Instrução 1:
Resuma em duas frases o trecho sobre as transformações do Direito segundo Ferraz Júnior.
Instrução 2:
Redija a sequência do trecho sobre as transformações do Direito segundo Ferraz Júnior, começando logo após a última frase apresentada.

Até os anos 1970, não havia grandes questões quanto às tarefas postas aos juristas, afirmou Ferraz Júnior. “A tripartição de Poderes funcionava relativamente bem. O Direito era identificado com suas fontes — e havia uma identificação muito forte do Direito com a lei. O que a gente chamava de vida jurídica caminhava numa espécie de tensão entre o trabalho do legislador e a decisão do magistrado. Nessa tensão entrava a doutrina. O trabalho do juiz mais a doutrina se compunham na cultura dos códigos.”

Mas hoje esse modelo não funciona mais, apontou o jurista. Isso devido à intensificação do ativismo judicial, à ultrapolitização do Direito e à ultrajudicialização da política. Nesse cenário, a sociedade perdeu a crença de que cada decisão judicial contribuiu para o funcionamento do Judiciário como um todo.

Com isso, o poder passou a ser centrífugo, e não mais centrípeto, avaliou o professor da USP. “A noção forte de hierarquia — Constituição, leis — começa a ser substituída por outras fórmulas, em que as decisões tomadas passam a ser vistas mais como jogadas políticas mais do que, propriamente, decisões no velho sentido técnico. Temos uma sensação de desfalecimento da Constituição como a gente conhecia antes. Esse desfalecimento provoca uma angústia permanente. As decisões são tomadas de tal maneira que eu não decido porque posso, mas eu posso porque eu decido.”

Itens armazenados de uma coleção:
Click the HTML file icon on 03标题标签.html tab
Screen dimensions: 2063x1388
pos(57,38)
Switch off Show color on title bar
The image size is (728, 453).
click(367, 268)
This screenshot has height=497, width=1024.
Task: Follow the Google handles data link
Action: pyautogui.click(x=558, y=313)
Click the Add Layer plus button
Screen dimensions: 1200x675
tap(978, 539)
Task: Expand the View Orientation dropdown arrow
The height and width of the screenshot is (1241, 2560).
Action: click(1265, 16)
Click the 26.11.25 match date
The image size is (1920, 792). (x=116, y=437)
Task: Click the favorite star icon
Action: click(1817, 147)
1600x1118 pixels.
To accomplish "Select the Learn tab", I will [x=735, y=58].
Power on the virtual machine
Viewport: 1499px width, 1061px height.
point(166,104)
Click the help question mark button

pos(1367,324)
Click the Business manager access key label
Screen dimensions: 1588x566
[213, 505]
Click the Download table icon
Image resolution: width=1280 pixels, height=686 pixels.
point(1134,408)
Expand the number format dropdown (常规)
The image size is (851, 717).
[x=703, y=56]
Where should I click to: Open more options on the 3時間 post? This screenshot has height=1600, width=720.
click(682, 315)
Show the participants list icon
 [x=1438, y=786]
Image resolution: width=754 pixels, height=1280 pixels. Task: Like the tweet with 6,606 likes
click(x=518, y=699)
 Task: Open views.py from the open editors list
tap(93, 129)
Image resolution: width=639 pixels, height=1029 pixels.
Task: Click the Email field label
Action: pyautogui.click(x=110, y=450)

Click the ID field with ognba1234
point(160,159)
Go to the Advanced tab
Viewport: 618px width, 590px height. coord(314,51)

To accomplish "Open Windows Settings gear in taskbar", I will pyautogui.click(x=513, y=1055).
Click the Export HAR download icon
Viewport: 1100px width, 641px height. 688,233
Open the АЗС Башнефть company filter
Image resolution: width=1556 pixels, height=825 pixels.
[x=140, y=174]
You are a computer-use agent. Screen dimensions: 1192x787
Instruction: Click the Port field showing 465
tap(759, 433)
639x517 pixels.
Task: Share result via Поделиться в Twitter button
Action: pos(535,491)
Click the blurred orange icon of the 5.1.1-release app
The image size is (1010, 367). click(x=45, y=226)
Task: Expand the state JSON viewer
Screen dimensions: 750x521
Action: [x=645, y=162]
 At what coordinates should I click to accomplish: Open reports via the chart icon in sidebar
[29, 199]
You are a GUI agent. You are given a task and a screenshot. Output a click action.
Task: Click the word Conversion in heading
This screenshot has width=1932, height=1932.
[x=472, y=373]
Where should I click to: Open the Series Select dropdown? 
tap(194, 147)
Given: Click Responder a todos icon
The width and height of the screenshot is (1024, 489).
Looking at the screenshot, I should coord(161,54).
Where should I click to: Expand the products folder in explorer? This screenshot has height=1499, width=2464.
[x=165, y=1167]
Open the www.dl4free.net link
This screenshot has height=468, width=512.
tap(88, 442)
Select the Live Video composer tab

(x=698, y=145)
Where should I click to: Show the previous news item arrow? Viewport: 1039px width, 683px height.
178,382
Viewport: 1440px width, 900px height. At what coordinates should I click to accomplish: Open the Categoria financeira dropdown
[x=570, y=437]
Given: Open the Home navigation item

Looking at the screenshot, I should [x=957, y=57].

Resposta 1:
Segundo Ferraz Júnior, até os anos 1970 a tripartição de Poderes funcionava relativamente bem e o Direito era fortemente identificado com a lei, numa tensão entre o trabalho do legislador e a decisão do magistrado na qual entrava a doutrina. Hoje esse modelo não funciona mais, devido à intensificação do ativismo judicial, à ultrapolitização do Direito e à ultrajudicialização da política, e o poder tornou-se centrífugo, com decisões vistas mais como jogadas políticas do que como decisões no sentido técnico.

Resposta 2:
Segundo Ferraz Júnior, no lugar da pirâmide de Kelsen, que organiza as leis de acordo com seu peso no ordenamento jurídico a partir da Constituição, passou a vigorar um sistema em rede, onde não há gradações.

No entanto, ressaltou o jurista, há quem diga que a rede foi superada por um modelo de rizoma. Voltado para si mesmo, este sistema funciona em sucessões progressivas. Cada decisão se alastra até um certo ponto e se interrompe. Depois, pode ser retomada e dar origem a uma nova cadeia normativa.

Nesse modelo, o problema não é mais encontrar fundamento, mas uma variável que pode ser destacada para produzir outras decisões. Porém, há diversas variáveis, e é preciso lidar com elas ao mesmo tempo, explicou o professor.